Mr. DUSKIS: Just to put it in a little bit of a cultural context: For, you know, hundreds of years, the nomadic tribes of the southern Sahara have gotten together on an annual basis and sort of exchange information and, as somebody put it so tactically, widened the gene pool amongst the tribes. And that sort of stopped in the '70s, '80s and '90s with warring between the tribes. And since then, a truce has broken out. And to celebrate, these wonderful musical gatherings have taken place. And finally this year, we got it down on CD. And the first thing we're going to hear from is a great Malian guitar player whose name is Afel Bocoum, and you can just hear the energy and the amazing music that came off the stage in the desert, and just imagine what it must have been like to be miles and miles from anything while these tribes gathered. And just a little bit of European and American tourists were there, but this is basically, you know, really a Malian/West African experience.

NYAD: I--I get--it's not like going to Staples Center and getting your seat and ticket, is it?

Mr. DUSKIS: No, I think it's about as far from that as possible.

NYAD: Must be fun.

(Clip of song)

Mr. DUSKIS: Interestingly enough, the next track that we have features a performer who is a huge celebrity for the Western world, and that is Robert Plant, formerly the vocalist with Led Zeppelin. And he was brought to the show by his guitarist, Justin Adams, who also plays in a very well-known French band called Lo'Jo that helped pull all this music together for the festival. And from what I understand, 90 percent of the people had no idea who he was, Diana.

NYAD: Oh, really? That's funny.

(Clip of song)

NYAD: Yeah, there it is. Thirty years, the voice doesn't change, does it? Let's hear him, Robert Plant.

(Clip of song)

NYAD: OK. The CD's "Festival in the Desert." Absolutely fascinating, especially when you throw in Robert Plant in there.

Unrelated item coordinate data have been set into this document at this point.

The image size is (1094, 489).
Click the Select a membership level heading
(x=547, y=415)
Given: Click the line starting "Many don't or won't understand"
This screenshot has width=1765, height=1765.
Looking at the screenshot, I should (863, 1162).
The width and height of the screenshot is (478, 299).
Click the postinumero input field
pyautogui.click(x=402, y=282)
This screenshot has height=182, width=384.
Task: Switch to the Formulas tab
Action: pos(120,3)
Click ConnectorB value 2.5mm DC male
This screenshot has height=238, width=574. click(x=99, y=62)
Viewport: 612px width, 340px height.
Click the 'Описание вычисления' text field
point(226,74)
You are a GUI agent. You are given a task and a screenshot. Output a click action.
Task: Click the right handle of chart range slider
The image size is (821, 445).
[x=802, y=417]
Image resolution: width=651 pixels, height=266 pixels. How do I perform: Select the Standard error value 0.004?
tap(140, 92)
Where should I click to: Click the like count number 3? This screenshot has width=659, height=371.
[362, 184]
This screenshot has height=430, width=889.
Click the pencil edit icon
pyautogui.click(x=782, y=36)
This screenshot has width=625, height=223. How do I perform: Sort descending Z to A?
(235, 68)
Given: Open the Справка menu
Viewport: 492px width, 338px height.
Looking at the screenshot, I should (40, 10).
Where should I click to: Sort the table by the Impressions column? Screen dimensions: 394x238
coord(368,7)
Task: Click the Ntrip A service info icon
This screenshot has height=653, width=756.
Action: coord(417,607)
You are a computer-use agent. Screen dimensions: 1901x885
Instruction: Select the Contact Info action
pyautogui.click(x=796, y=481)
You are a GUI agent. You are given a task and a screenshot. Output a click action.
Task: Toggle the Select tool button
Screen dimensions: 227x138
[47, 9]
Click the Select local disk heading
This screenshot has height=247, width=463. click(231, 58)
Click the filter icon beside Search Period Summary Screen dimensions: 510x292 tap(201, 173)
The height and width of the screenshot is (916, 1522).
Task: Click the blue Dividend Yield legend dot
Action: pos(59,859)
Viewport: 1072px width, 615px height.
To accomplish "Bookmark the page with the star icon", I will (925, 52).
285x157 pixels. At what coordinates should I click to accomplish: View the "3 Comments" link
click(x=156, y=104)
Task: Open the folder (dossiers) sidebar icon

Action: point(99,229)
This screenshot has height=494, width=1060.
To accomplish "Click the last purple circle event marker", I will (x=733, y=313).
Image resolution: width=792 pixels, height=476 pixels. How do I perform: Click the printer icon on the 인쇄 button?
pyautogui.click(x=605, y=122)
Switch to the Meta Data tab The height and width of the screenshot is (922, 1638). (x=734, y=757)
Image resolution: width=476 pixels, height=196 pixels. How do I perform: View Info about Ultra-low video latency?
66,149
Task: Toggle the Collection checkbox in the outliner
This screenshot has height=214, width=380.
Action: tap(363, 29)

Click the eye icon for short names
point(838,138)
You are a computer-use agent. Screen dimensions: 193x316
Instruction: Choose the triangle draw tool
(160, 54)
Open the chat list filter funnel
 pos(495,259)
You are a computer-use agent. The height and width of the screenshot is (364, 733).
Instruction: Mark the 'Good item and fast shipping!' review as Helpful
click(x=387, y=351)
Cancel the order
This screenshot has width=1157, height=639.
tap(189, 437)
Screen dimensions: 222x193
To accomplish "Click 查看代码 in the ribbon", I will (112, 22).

I just love that. And the slide guitar duo, and that CD is called "Mahima."

Good stuff, Bob. Really appreciate it.

Mr. DUSKIS: Well, good. I'm glad you enjoyed it.

NYAD: OK. This is Bob Duskis. He co-founded Six Degrees Records in San Francisco. He's our SAVVY TRAVELER guide to the world music.

Bob, see you in a couple of weeks.

Mr. DUSKIS: OK.

NYAD: And we're going to put all the links to the music you just heard up on savvytraveler.org.